In Italy, the National Healthcare Service is based on three different levels (National, Regional, Local) resulting in a decentralized and fragmented market access process. The national access is assured by AIFA, but Regions are autonomous in establishing the access within their areas. The aim of this research is to map the presence of formularies (Regional, Wide Area, Local) and assess the complexity and the centralization of the market access process within each Region. A desk research on institutional portals explored the dynamics of 10 Italian Regions, for the drug access process. Furthermore, a mapping of formularies led to the identification of steps required for the market access and the process complexity evaluation. The analysis was validated with insights collected through 20 interviews with key stakeholders. Three weighted drivers permitted to evaluate the level of centralization: presence of regional formulary, regional influence pressure and homogeneity of drug access across regional territories. The presence of a single operative formulary at regional level markedly centralized the drug access process. Lombardy and Piedmont resulted decentralized, while five regions demonstrated a high level of centralization.

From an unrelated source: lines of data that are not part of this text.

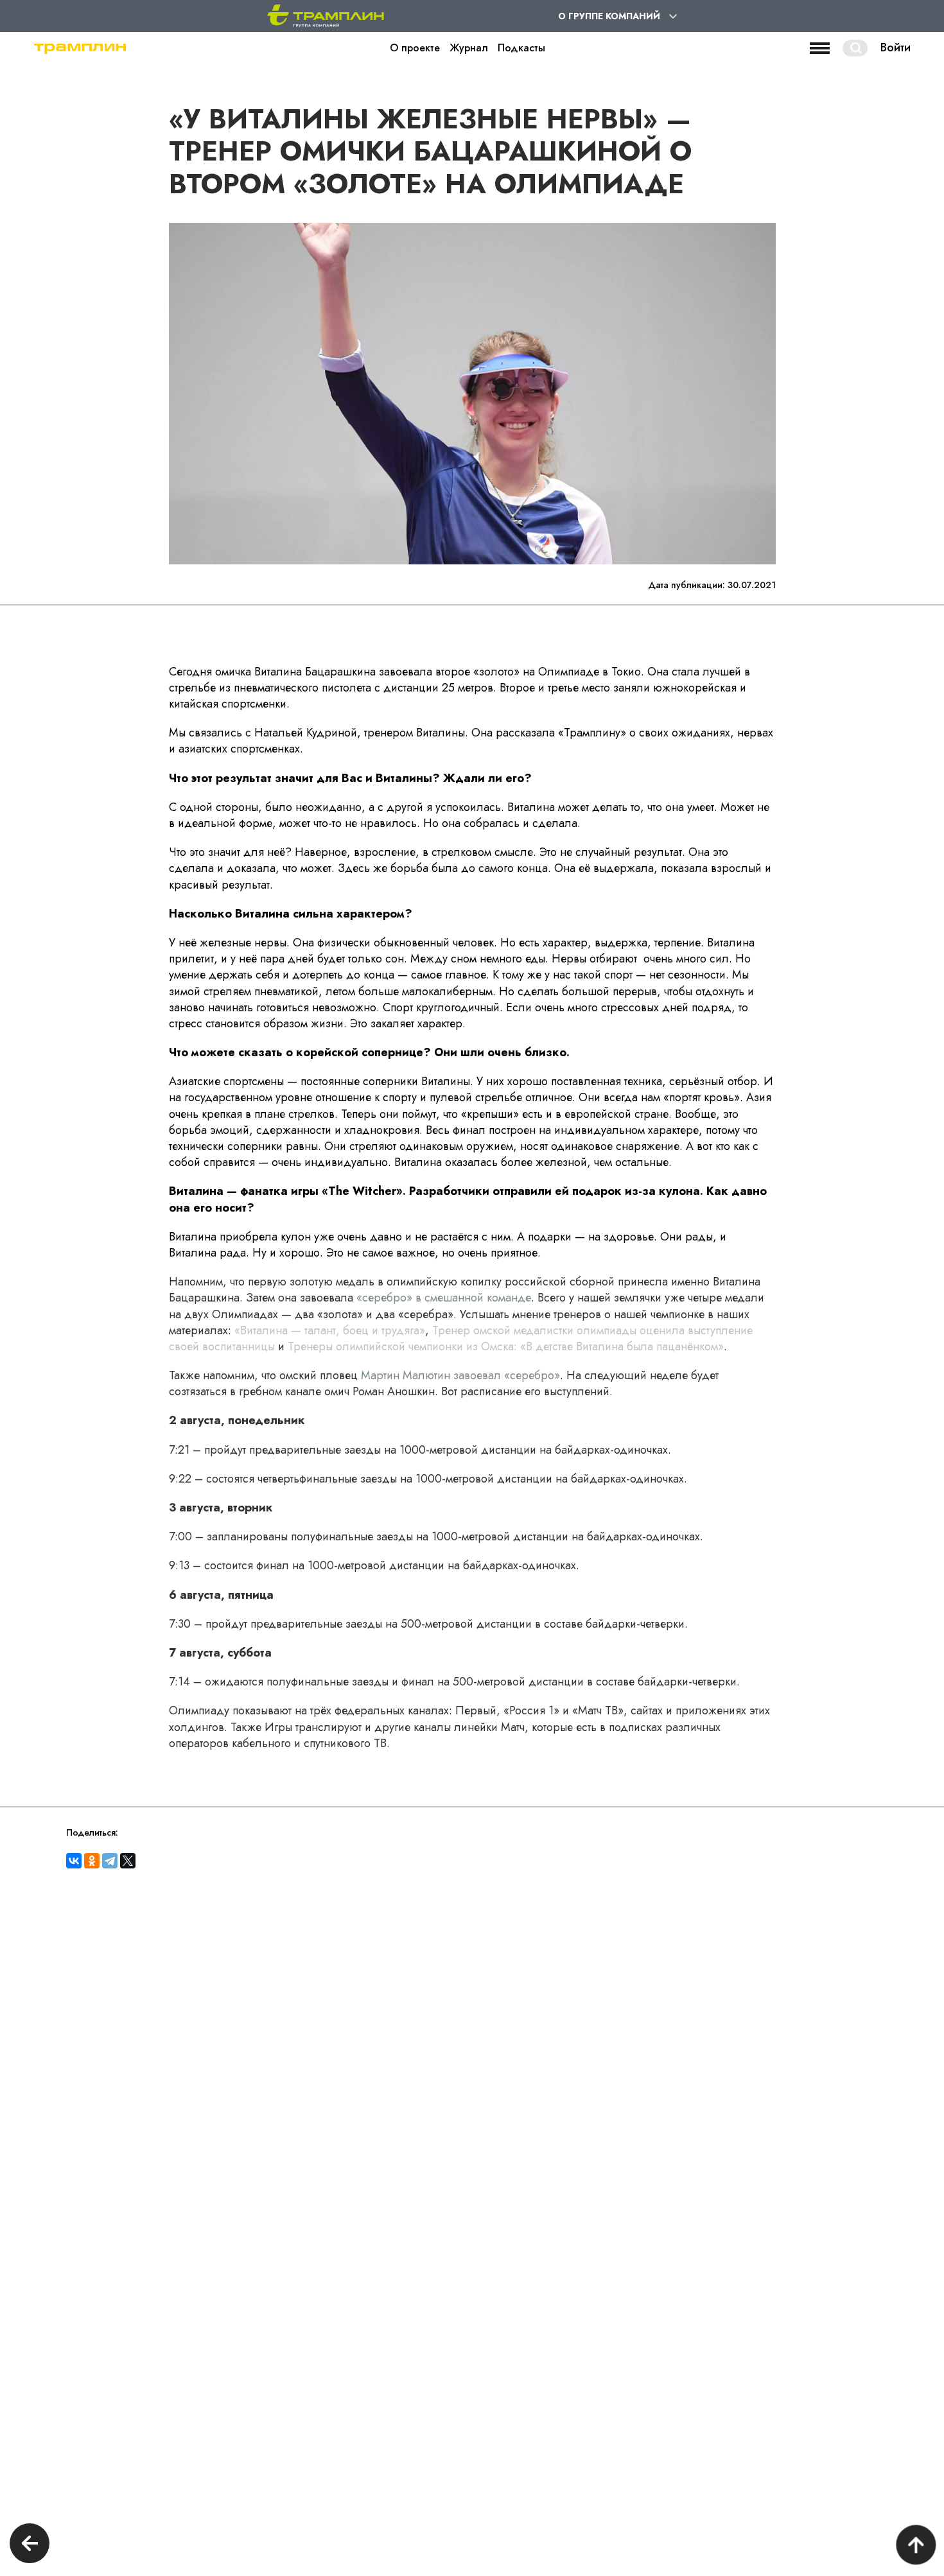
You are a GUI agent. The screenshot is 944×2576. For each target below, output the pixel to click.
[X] (127, 1860)
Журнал (469, 48)
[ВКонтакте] (74, 1860)
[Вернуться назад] (29, 2544)
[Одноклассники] (92, 1860)
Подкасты (521, 48)
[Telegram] (110, 1860)
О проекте (415, 48)
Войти (895, 48)
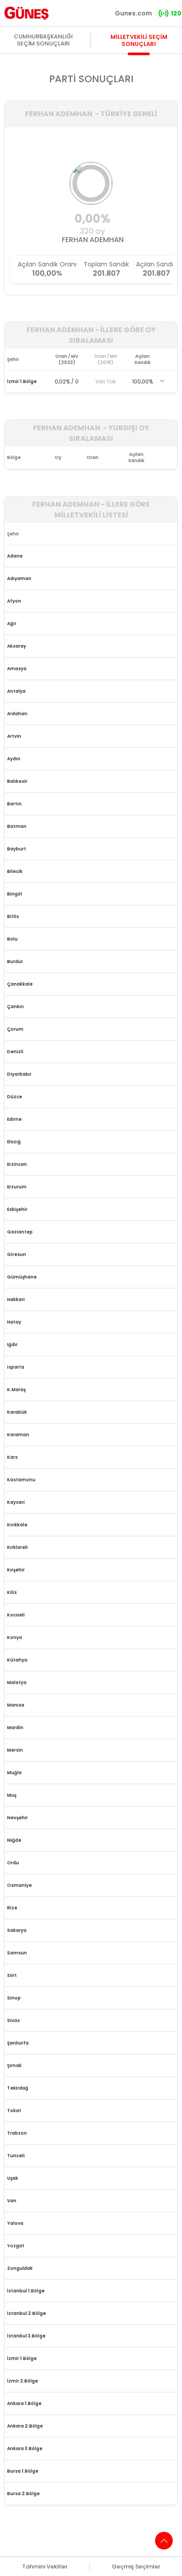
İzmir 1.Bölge (22, 381)
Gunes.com (133, 13)
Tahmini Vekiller (45, 2566)
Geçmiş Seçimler (136, 2566)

Three Regions resulted in a mixed model with intermediate centralization: for example, Veneto revealed a decentralized access process, but keeping a strong regional coordination thanks to the lead of regional committees. The complexity of the access process among Regions is highly variable and should be evaluated considering multiple aspects. It depends on the centralization level as the number of evaluation steps needed for the inclusion on the formulary and the area of influence of the formulary itself. The presence of a regional formulary can facilitate the drug access because it binds local level to the regional decision. On the other hand, additional local level formularies make this process more complex, due to interactions with multiple stakeholders.